PASSAGE PROVIDED:
-----

With the cost to sequence a human genome dropping by the day and medical records finally going digital, public health experts are excited for a new era of personalized, or “precision,” medicine–a big data future in which there is no “average” patient, only individual patients with unique genes, environments, and lifestyles. As a measure of this excitement, this year, President Obama launched a $215 million initiative that will create a health database from 1 million volunteers that is unprecedented in detail. Breakthroughs in prevention, understanding, and treatment of disease are hoped.
Though there’s both hype and a lot of genuine promise, the field of precision medicine is still in its nascency. Genetic sequencing has helped in the diagnosis and treatment of rare genetic disease and is beginning to be important in the treatment of some cancers, such as lung cancer or brain tumors.
Now a recent study, published in the journal Science Translational Medicine, demonstrates the broader promise of precision medicine beyond genome sequencing–and in understanding an extremely common disease: type 2 diabetes.
Almost 1 in 10 Americans have type 2 diabetes, and many more are at risk. Yet it’s a poorly understood disease: Its causes, symptoms, and complications are diverse and hard for doctors to predict. By mining a database of clinical and genetic data from more than 2,500 diabetes patients, researchers Icahn School of Medicine at Mount Sinai Medical Center have now actually identified some patterns that an entire field of doctors have not: They found there are actually three distinct sub-types of type 2, each of which have very different health implications.
“This is the first tangible demonstration of precision medicine that could be applied to a more common, complex disease,” says study author Joel Dudley, director of biomedical informatics at Mount Sinai (and one of Fast Company’s Most Creative People of 2014), a major hospital in upper Manhattan.
They were able to do this with access to a still relatively rare collection of thousands of Mount Sinai patients who volunteered to give their health charts and genetic data to the hospital for researcher efforts (See “In The Hospital Of The Future, Big Data Is Your Doctor“). Usually, doctors just look at a few blood tests–such as blood sugar and insulin levels–when monitoring diabetes patients. Instead, the researchers used computer modeling to map how similar each patient was to each other (a “patient-patient similarity network”), based on every piece of health data–height, weight, blood platelet counts, and hundreds of data points that human doctors alone could never process. The result was the map, seen above, that shows Mount Sinai patients map into three distinctive clusters, or “sub-types.”
The bigger question, of course, is: Do these sub-types matter for a patient’s health? The study found that they probably do. Patients in one subtype were more likely to suffer from cancer and cardiovascular disease; in another subtype, they were at higher risk for kidney disease and eye complications; finally, in the third sub-type, allergies, neurological diseases and HIV infections were bigger problems. Even more importantly, when the researchers mapped patients’ genomes onto the network–they found unique gene variants associated with each sub-group which helped explain some of the differences between them.

-----

SUPPLIED MATERIAL:
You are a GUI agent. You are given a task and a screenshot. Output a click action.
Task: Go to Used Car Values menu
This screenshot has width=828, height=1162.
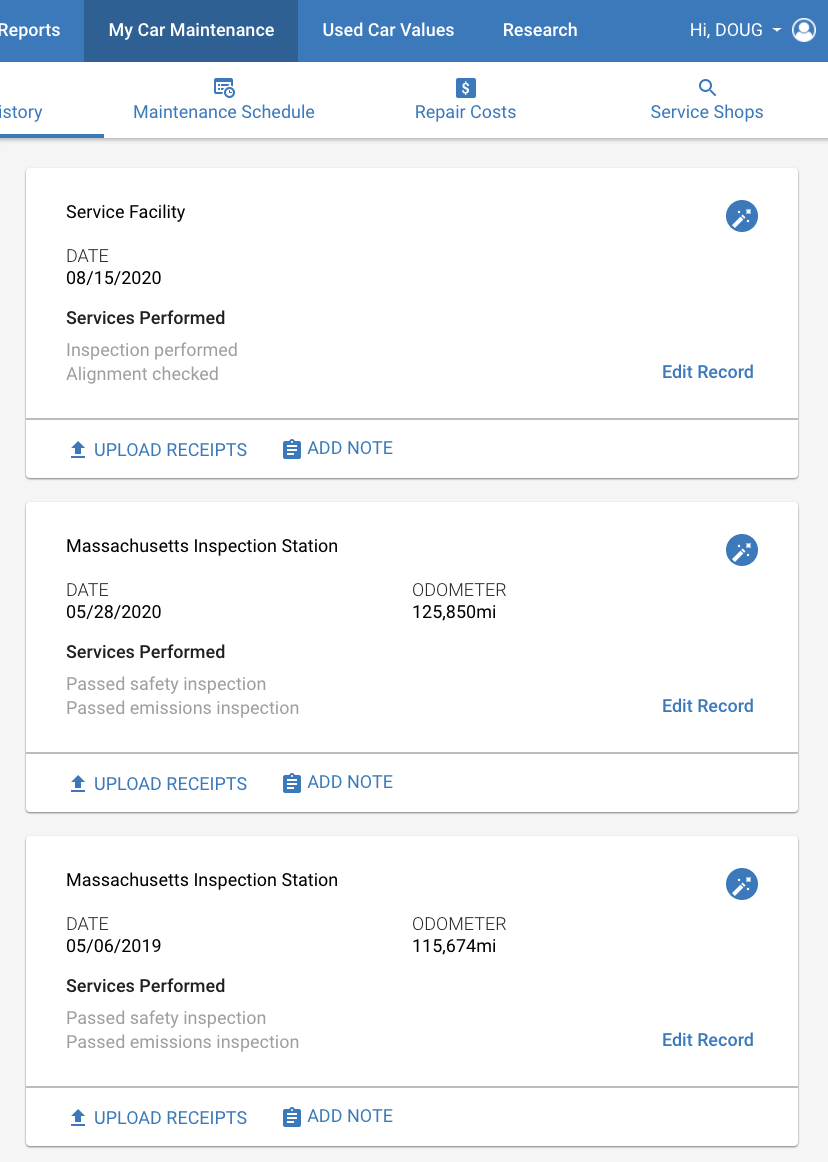388,30
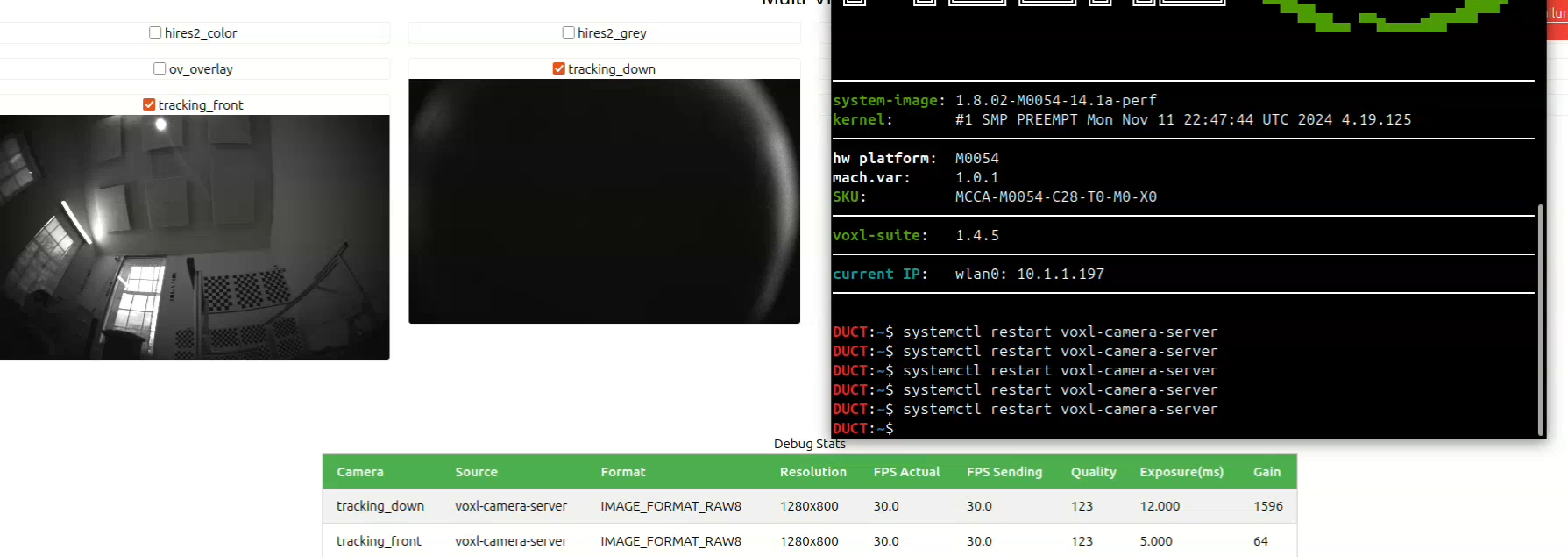
Task: Click the Format column header
Action: (x=622, y=472)
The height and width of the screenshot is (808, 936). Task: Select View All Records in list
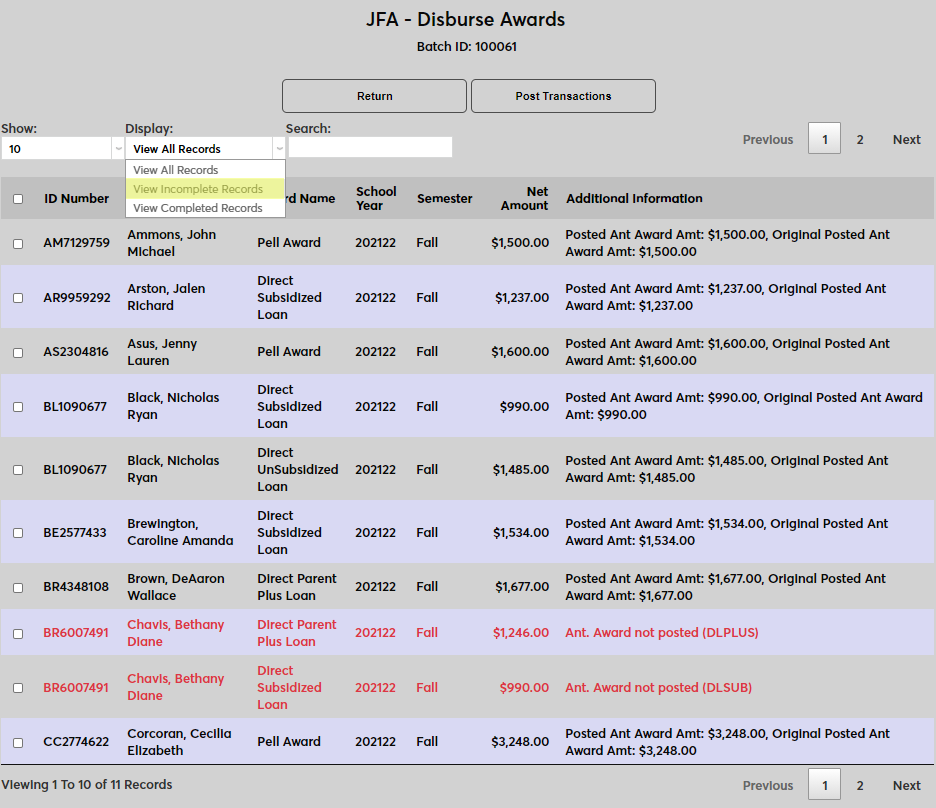(x=176, y=170)
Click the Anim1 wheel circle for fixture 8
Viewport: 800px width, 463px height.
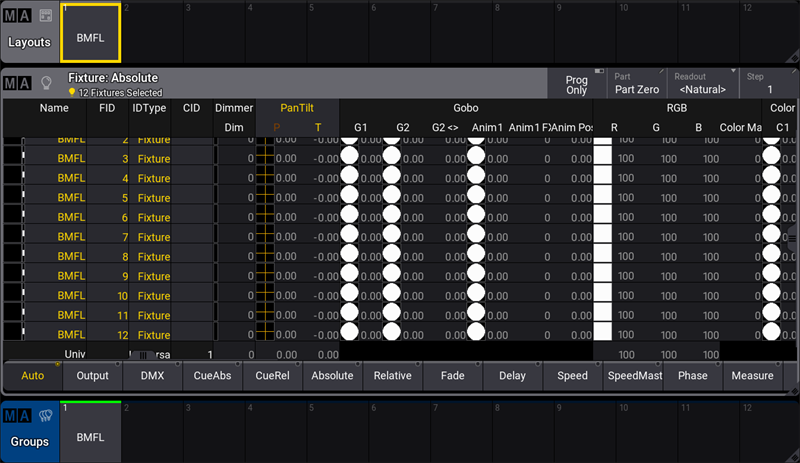click(x=476, y=257)
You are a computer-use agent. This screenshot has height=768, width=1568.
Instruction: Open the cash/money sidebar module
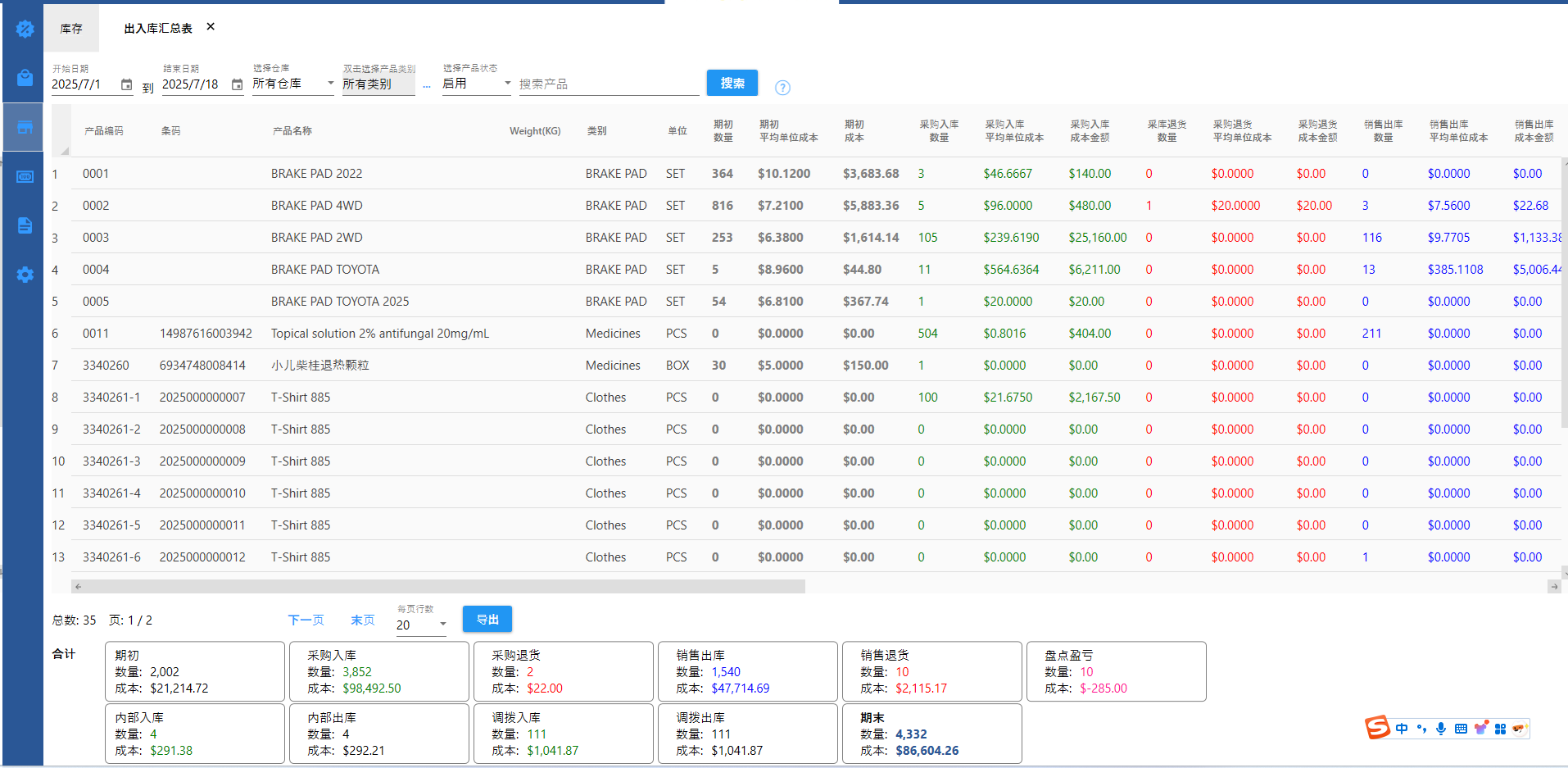point(25,176)
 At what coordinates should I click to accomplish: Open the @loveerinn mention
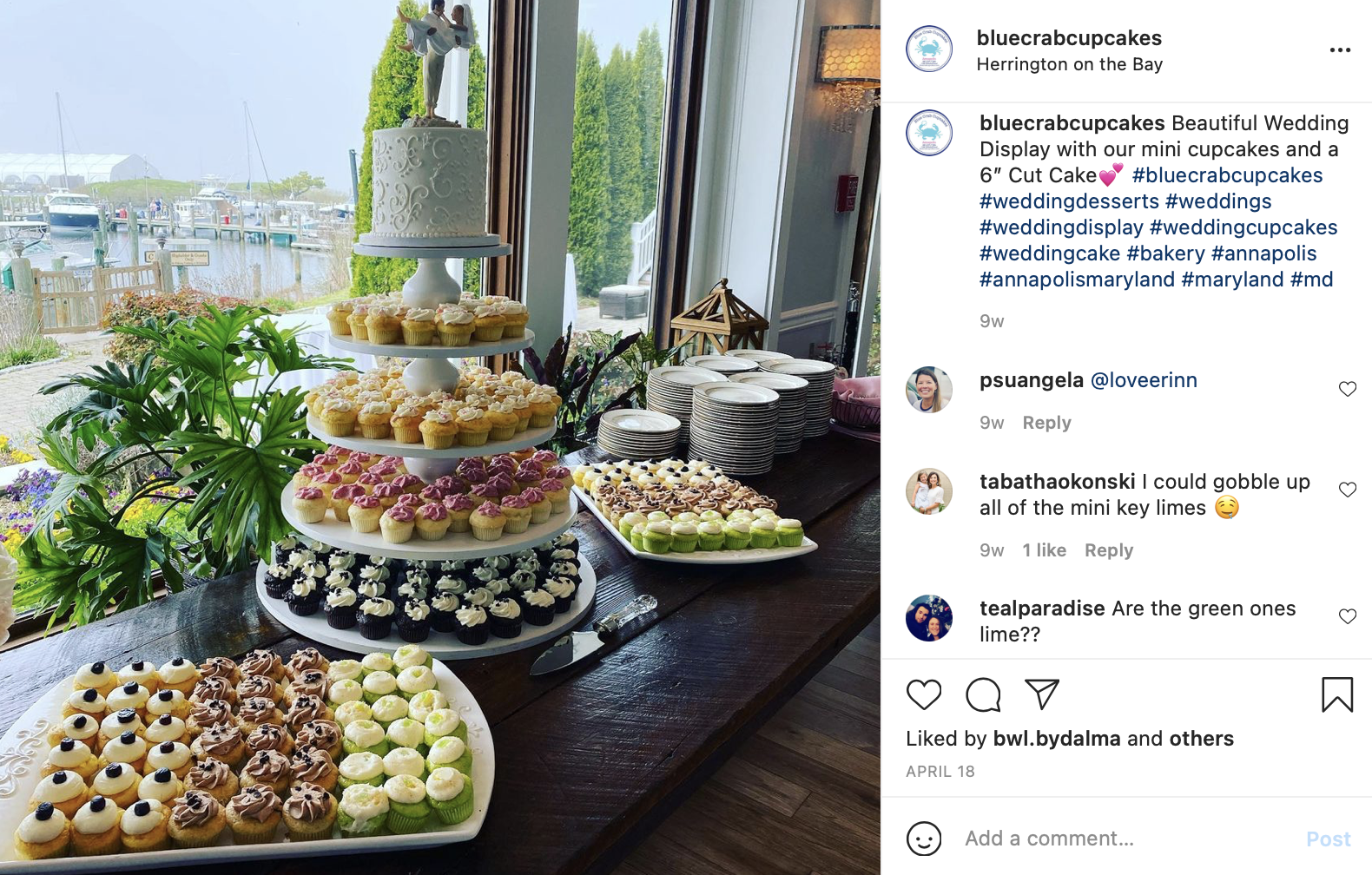click(x=1143, y=380)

-----

WHAT TO DO: Decide whether each statement agrees with the article on type 2 diabetes sub-types, answering yes or no and quoting the words from the article that settle it. 1. The researchers mined a database holding data from more than 2,500 diabetes patients. 2. The researchers found four distinct sub-types of type 2 diabetes. 3. President Obama's initiative will build a health database from 1 million volunteers.

EXPECTED ANSWER:
1. Yes: "By mining a database of clinical and genetic data from more than 2,500 diabetes patients"
2. No: "They found there are actually three distinct sub-types of type 2"
3. Yes: "a $215 million initiative that will create a health database from 1 million volunteers"